In the final analysis, 61,642 infants or 83% of those born in participating hospitals received optimal cord clamping. Teams saw a 10% improvement that should lead to a 5% decrease in mortality.
Twelve (12) hospitals achieved a 5-star rating, which consisted of active project participation including huddles and coaching calls, monthly outcome and structure data capture, data driven QI work, clinical change implementation, and reaching the state goal of 90% of infants receiving optimal cord clamping. Five (5) hospitals achieved a 4-star rating, which consisted of successful completion of 4 of the 5 following project expectations: active project participation including huddles and coaching calls, monthly outcome and structure data capture, and data driven QI work.
“Working on the OCC project and TPIQC has been an amazing experience and seeing the impact on the lives of Tennessee’s tinyiest babies has been very rewarding.
Howard Herrell, MD, State OB leader
61,642 lives impacted and improved by this project! TIPQC and all the hospitals and staff who participated knocked this one out of the park! Great job!”
Scott Guthrie, MD State Leader
For more on this project, see: https://tipqc.org/occ/ and the Impact Statement.
The Promotion of Safe Vaginal Delivery (PVD) project
The Promotion of Safe Vaginal Delivery (PVD) project, started with the 6 pilot hospitals in October 2022, with all 36 teams joining by June 2023 to promote safe vaginal delivery for the Nulliparous, Term, Singleton, Vertex Pregnancy (NTSV) thus decreasing the rate of C-Sections to the Healthy People Goal 2030 of <23.6%.
Nationally, Tennessee is in the highest quartile of cesarean birth rates at 34.2%. Based on 2015-2019 Tennessee Department of Health Vital Statistics data, 75% of TN hospitals have a cesarean birth rate above 20%. There is notable variation in cesarean birth rates among the birthing hospitals in Tennessee, with 31 percentage points separating the facilities with the highest and lowest cesarean rates. According to LeapFrog data, the rate of cesarean births among nulliparous, term, singleton, vertex (NTSV) pregnancies range from 11% to 42% among responding TN birthing hospitals.
This project has 11,668 NTSV deliveries in the participating hospitals to date. Of these deliveries, there were 3,220 cesarean births, as well as 6,536 NTSV after labor induction, with 1,837 having a cesarean delivery.

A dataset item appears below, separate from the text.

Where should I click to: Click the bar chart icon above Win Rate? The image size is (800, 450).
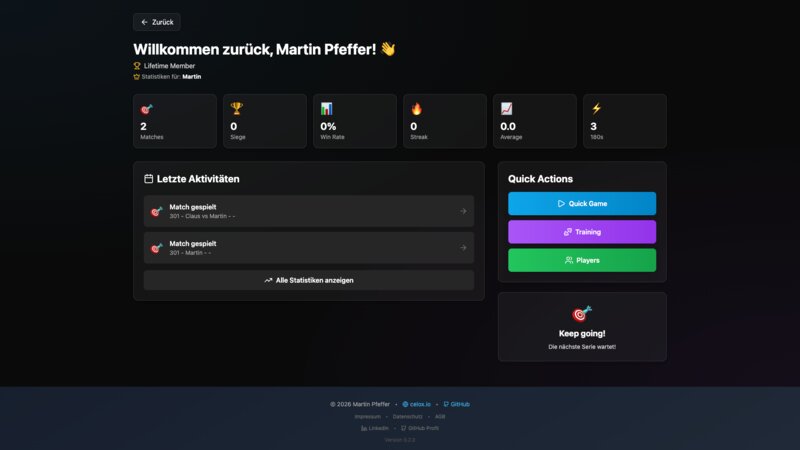326,108
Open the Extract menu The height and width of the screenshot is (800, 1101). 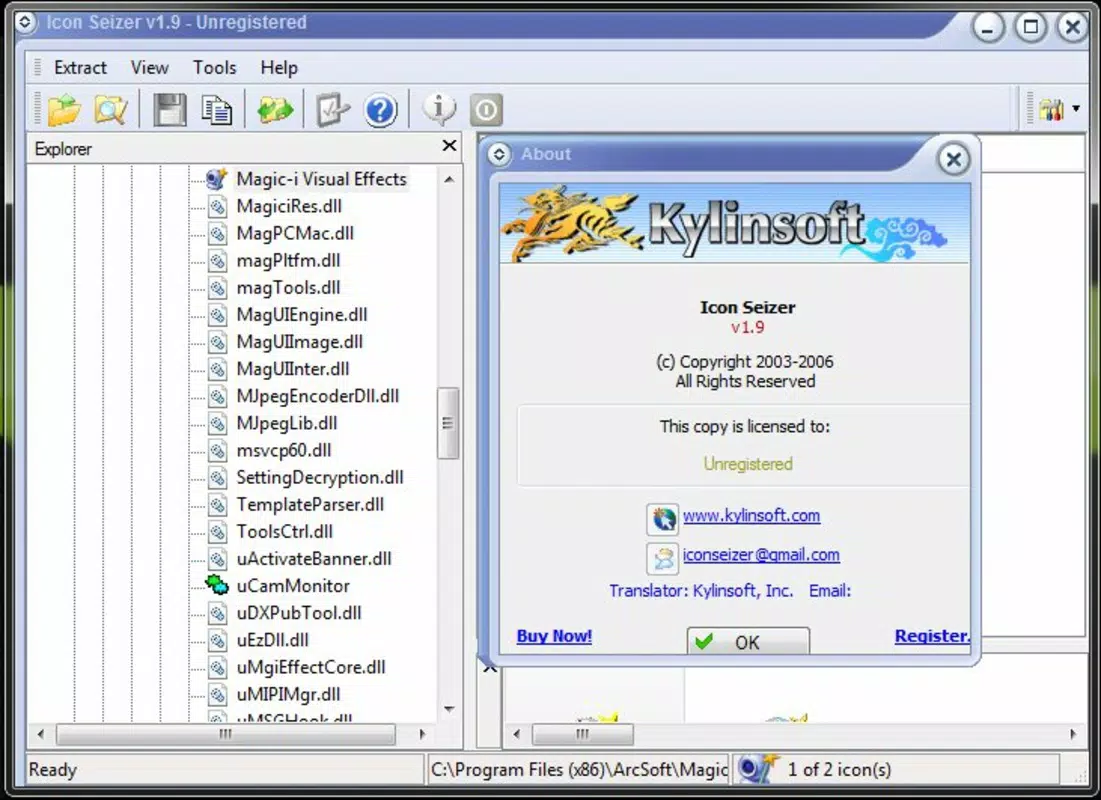(80, 67)
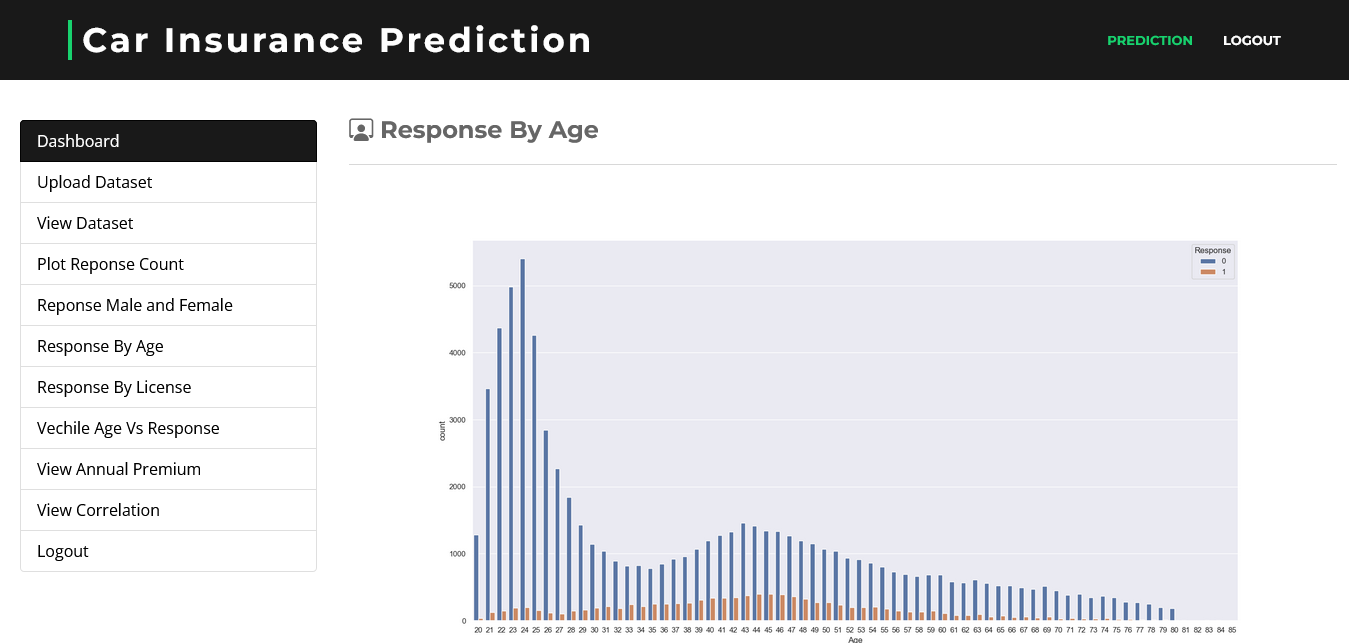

This is an ongoing project, but much work as been done! Mid-term Impact Statement
For more on this project, see: Project – Promotion of Safe Vaginal Deliveries
The Intraventricular Hemorrhage (IVH) project
The Intraventricular Hemorrhage (IVH) project included all twelve (12) of the Level 3 & 4 NICUS in the state, and is a part of the Tennessee Tiniest Babies bundle, with a total of 768 babies to date in this project. Halfway through this project, the six pilot hospitals have seen a percentage decrease from 15.4% in December 2022 to 8.3% in September 2023. These teams have a median value of 8.0% during these 10 months of participation, and an overall sIVH rate of 8.4%. The six non-pilot hospitals have a decrease in the monthly sIVH percentage from 20% in April 2023 to 11.1% in September 2023. These teams have a median value of 12% during 6 months of participation, and an overall sIVH rate of 12.2%. As a collaborative, the median sIVH rate is 9.4% and an overall sIVH rate of 9.8%.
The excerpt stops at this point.